Matthew Vollmer is an Associate Professor of English at Virginia Tech and is the author of Future Missionaries of America, inscriptions for headstones, and Gateway to Paradise. With David Shields, he is the co-editor of Fakes: An Anthology of Pseudo-Interviews, Faux Lectures, Quasi-Letters, “Found” Documents, and other Fraudulent Artifacts. He also edited A Book of Common Prayer, which collects the invocations of over 60 writers. His next book, Permanent Exhibit, is forthcoming.
His essay, "Sinkhole," appeared in Issue Ninety-Four of The Collagist.
Here, Matthew Vollmer talks with interviewer William Hoffacker about juxtaposition, stream-of-consciousness writing, and turning experiences into myth.

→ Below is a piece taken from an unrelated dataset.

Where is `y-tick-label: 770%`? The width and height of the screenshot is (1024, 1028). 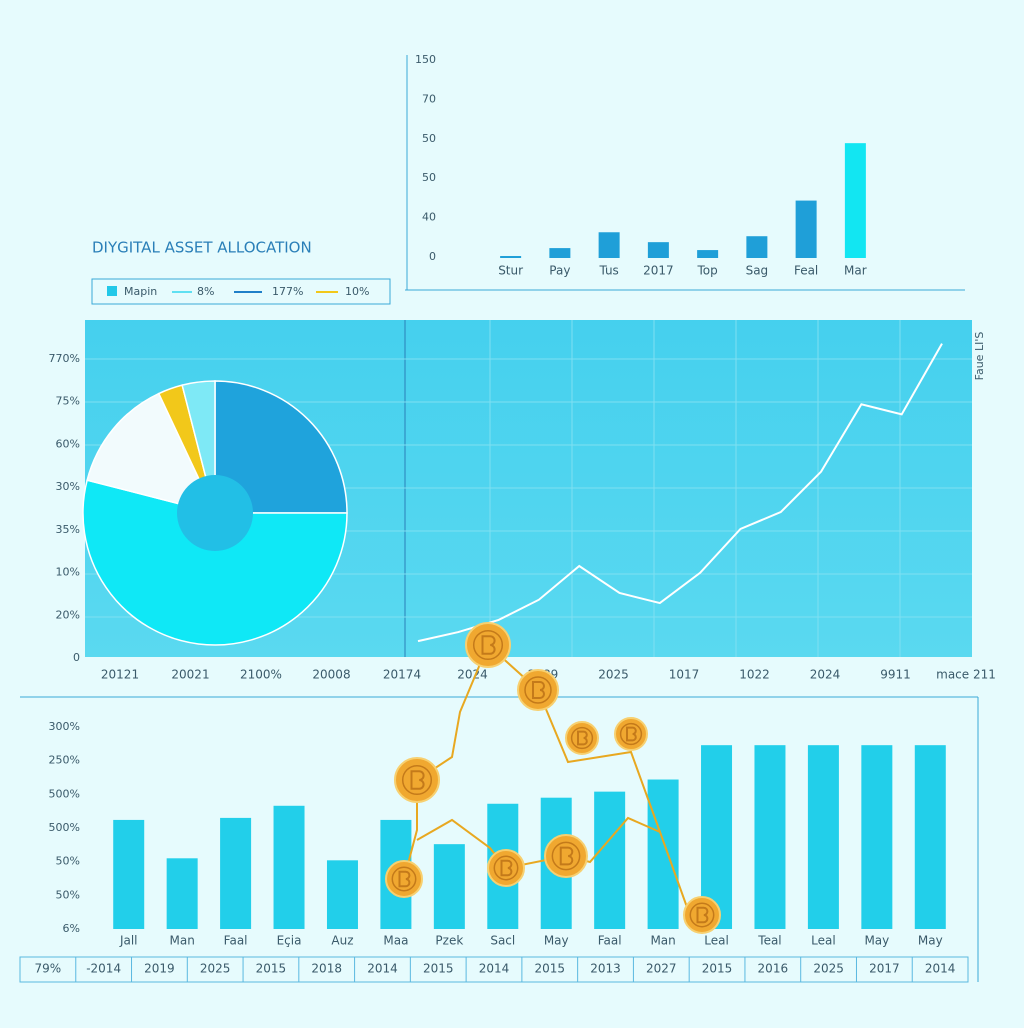 y-tick-label: 770% is located at coordinates (64, 358).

Please tell us about the origins of your essay, “Sinkhole.” What sparked the initial idea?
I wrote “Sinkhole” during a time when I had assigned myself to produce work especially of this nature—that being a “day-driven” kind of essay, in which I paid close attention to the particular and idiosyncratic motions of a mind in search of both meaning and senselessness. In other words, I wanted to capture and reproduce, as realistically as possible, the movements of consciousness as they pertained to my present dispositions. I would begin with an idea—in this case, the notion that one should not, at the beginning of the day, turn first to one’s phone—and proceed from there, shifting as instinctually and freely as possible from one association to the next, working up a kind of rhythm that hopefully led “somewhere.”
The essay consists of one paragraph, about 1,500 words long. I think it’s fair to call the work a stream of consciousness, or at least it’s presented as one. How do you revise a piece that is supposed to replicate the natural associations made by your mind? How much did this essay change from the first draft to the final?
Honestly, I can’t remember how much it changed. I feel like this essay and the book of which it’s a part required less revision than previous books I’ve written, but saying that now from a relative distance, I can’t tell how true that is. The trick for me in producing associatively-driven work is knowing when to make explicit connections and when it’s cool to place images or perceptions side-by-side and trust the reader to connect the dots. Also, it’s not fair to say that the brain’s primary mode of motion is one of “connectedness.” A chain of associations can feel “right” in terms of its fidelity to the way one’s brain-tape unfolds, but just as frequent—if not more so—are random intrusions. Therefore, juxtaposition can become a useful tool when attempting to create any kind of analogue for consciousness. That’s part of the joy of working in a collage-like mode: the unexpected image or thought can feel like a necessary subversion.
You are a writer of both fiction and nonfiction. How has writing nonfiction made you a better fiction writer, or vice versa? What lessons learned from one genre have served you best in the other?
The longer I work and the more I write, the so-called line between my fiction and nonfiction becomes less and less distinct. Perhaps that’s because my own experience—which has always informed and guided whatever I write—has become the dominant subject matter of my writing, and because writing about that experience feels both true and false. I am trying to write what I’ve lived, to catalog the significant idiosyncrasies of that life, and I’m using language to do that, and because words are merely representational and fail to capture the radiant fullness of experience, and because I am an unreliable narrator whose memory can’t be trusted, it feels to me as if I’m working in the realm of myth. In other words, my nonfiction is fictional.
What writing project(s) are you working on now?
I recently finished the final edits on a book of essays—Permanent Exhibit, to be published by BOA Editions, Ltd in September of 2018—that are, like “Sinkhole,” collage-like in nature—each one a single paragraph unspooling. I’ve since returned to the book I was working on when those essays began to arrive: an accounting of having grown up in the mountains of southwestern North Carolina, in a loving family who counted themselves as members of a little-known American denomination whose tenants were central to our lives and gave shape—for better and worse—to my childhood.
What have you read recently that you would like to recommend?
Catherine Lacey’s The Answers. Karl Ove Knausgaard’s Autumn and Winter. Otessa Moshfegh’s
Eileen and Homesick for Another World. Gerald Murnane’s Border Districts. Tara Wesotver’s Educated: A Memoir. Denis Johnson’s The Name of the World and The Largesse of the Sea Maiden: Stories. Valerie Luiselli’s Faces in the Crowd.